Como medir o seu RCE
Para calcular a sua relação cintura-estatura (RCE), também chamada de relação cintura-quadril (RCQ), é preciso apenas uma fita métrica e uma calculadora.
- Meça a sua circunferência abdominal, mais ou menos na altura do umbigo ou dois dedos acima dele
- Divida o valor da circunferência abdominal pela sua altura, ambos em centímetros
- O resultado é a sua RCE
Por exemplo, se você mede 1,70m e sua cintura tem 90cm, você deve dividir 90 por 170, que dá 0,52.
Qual é a medida ideal de RCE?
Os pesquisadores e analistas clínicos indicam que o ideal é que sua cintura seja menor que a metade da sua altura. Ou seja, um RCE abaixo de 0,5. Entre 0,4 e 0,49, o seu RCE é considerado saudável.
Quais doenças o RCE pode prever?
Diferentemente do IMC, o RCE busca medir a adiposidade central, ou seja, o excesso de gordura no abdômen, onde estão os órgãos mais vitais. A alta gordura abdominal pode indicar uma tendência ao desenvolvimento de doenças cardíacas, diabetes tipo 2 e até morte precoce.
O que fazer se o RCE for maior que 0,5?
O diagnóstico de insuficiência cardíaca precoce é fundamental para o tratamento. Se ela ainda não tiver sido desenvolvida, é possível também prevenir que ela apareça e melhorar a qualidade de vida do paciente. Caso o valor do RCE esteja maior do que o ideal, procure um cardiologista e veja o que pode ser feito para a sua atual condição.

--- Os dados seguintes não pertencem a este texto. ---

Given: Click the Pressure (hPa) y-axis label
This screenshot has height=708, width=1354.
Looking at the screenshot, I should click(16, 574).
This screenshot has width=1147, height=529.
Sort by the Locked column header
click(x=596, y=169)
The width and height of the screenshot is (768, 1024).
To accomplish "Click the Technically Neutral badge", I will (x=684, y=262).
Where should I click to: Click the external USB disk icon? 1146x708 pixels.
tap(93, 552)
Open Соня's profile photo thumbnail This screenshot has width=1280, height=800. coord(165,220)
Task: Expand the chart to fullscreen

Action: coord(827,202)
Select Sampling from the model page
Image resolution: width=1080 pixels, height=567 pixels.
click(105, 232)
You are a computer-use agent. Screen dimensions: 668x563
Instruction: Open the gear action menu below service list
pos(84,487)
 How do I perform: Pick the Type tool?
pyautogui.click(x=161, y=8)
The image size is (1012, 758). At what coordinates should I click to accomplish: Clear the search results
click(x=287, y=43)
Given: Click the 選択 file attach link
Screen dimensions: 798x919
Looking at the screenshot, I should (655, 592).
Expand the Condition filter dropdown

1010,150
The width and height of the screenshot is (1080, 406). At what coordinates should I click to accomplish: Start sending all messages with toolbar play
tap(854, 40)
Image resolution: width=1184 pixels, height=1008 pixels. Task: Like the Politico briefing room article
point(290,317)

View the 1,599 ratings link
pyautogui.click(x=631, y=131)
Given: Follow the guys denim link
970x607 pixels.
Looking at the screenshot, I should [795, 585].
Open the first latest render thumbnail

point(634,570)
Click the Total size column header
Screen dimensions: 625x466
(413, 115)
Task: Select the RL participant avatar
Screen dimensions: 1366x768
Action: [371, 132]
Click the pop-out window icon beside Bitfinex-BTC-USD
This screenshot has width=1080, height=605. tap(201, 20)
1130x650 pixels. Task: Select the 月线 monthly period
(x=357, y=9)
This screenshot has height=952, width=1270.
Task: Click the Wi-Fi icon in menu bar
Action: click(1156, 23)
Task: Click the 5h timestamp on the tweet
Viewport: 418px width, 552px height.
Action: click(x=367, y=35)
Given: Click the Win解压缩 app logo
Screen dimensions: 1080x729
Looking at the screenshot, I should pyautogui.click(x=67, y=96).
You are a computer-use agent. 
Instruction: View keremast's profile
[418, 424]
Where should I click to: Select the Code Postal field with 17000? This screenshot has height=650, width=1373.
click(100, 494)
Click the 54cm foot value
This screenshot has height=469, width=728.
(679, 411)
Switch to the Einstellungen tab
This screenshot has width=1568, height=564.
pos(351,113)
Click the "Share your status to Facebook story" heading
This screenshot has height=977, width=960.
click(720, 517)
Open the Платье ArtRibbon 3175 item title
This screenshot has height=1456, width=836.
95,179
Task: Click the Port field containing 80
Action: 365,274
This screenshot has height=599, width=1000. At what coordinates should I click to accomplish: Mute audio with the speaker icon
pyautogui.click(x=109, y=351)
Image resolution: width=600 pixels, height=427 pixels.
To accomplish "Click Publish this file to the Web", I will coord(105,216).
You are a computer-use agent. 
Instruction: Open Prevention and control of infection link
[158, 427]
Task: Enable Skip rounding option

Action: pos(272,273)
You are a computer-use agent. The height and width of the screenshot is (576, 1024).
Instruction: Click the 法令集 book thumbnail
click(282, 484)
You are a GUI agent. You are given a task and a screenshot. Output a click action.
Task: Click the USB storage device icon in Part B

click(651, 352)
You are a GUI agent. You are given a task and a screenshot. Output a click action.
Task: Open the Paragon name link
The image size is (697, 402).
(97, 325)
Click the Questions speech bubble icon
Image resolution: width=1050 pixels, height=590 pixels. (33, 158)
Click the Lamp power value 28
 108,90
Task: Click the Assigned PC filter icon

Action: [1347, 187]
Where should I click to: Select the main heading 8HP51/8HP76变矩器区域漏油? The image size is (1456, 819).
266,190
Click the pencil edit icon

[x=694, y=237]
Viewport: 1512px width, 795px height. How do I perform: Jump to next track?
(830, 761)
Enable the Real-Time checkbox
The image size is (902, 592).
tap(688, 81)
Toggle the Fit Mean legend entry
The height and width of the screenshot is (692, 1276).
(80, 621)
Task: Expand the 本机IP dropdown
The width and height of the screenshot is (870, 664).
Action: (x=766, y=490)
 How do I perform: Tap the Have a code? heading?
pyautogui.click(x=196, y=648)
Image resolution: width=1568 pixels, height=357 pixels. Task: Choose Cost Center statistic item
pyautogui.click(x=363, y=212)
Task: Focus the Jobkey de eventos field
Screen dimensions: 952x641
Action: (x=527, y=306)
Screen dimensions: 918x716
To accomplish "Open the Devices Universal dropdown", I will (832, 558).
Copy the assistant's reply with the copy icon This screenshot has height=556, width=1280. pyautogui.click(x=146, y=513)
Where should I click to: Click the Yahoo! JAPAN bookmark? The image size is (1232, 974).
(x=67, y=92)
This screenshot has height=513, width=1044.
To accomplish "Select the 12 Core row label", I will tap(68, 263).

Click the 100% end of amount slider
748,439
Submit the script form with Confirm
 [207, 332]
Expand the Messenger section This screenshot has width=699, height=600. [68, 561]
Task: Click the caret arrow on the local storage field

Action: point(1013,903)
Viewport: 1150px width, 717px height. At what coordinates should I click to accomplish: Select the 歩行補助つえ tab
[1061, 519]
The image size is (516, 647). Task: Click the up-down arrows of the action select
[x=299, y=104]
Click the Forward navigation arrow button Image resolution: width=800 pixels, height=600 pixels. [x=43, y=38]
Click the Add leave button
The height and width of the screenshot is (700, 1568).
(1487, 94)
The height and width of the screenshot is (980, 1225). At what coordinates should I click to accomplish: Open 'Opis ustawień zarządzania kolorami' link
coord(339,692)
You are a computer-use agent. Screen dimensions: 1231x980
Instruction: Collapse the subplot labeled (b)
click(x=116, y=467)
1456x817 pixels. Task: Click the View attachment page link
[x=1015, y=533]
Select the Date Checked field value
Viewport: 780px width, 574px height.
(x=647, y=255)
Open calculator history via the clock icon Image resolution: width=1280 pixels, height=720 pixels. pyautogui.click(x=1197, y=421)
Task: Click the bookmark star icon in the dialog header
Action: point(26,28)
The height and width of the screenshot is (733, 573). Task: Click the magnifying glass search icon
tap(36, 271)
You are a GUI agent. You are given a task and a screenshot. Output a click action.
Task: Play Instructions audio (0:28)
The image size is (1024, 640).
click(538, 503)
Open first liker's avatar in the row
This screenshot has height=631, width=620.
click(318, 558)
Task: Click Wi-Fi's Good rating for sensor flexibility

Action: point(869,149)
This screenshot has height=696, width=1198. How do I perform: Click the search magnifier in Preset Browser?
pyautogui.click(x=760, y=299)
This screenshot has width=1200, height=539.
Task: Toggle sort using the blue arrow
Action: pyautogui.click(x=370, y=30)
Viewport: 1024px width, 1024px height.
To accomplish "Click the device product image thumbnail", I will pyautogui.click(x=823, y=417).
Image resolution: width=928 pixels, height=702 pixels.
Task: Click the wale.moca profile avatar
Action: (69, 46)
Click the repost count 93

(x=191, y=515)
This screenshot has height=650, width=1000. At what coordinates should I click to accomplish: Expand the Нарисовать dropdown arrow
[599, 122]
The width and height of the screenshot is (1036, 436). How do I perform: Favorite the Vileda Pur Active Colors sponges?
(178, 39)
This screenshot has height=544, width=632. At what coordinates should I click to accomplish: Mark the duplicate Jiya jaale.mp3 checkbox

Entre as principais causas de morte
Segundo o Ministério da Saúde, as doenças do coração foram responsáveis por 30% da mortes no Brasil, em 2023. Entre elas, estão infarto, acidente vascular cerebral (AVC) e insuficiência cardíaca.
Mundialmente, o valor também é parecido. A Organização Mundial da Saúde (OMS) divulgou que 32% das mortes ao redor do mundo foram relacionadas a estas doenças, em 2019.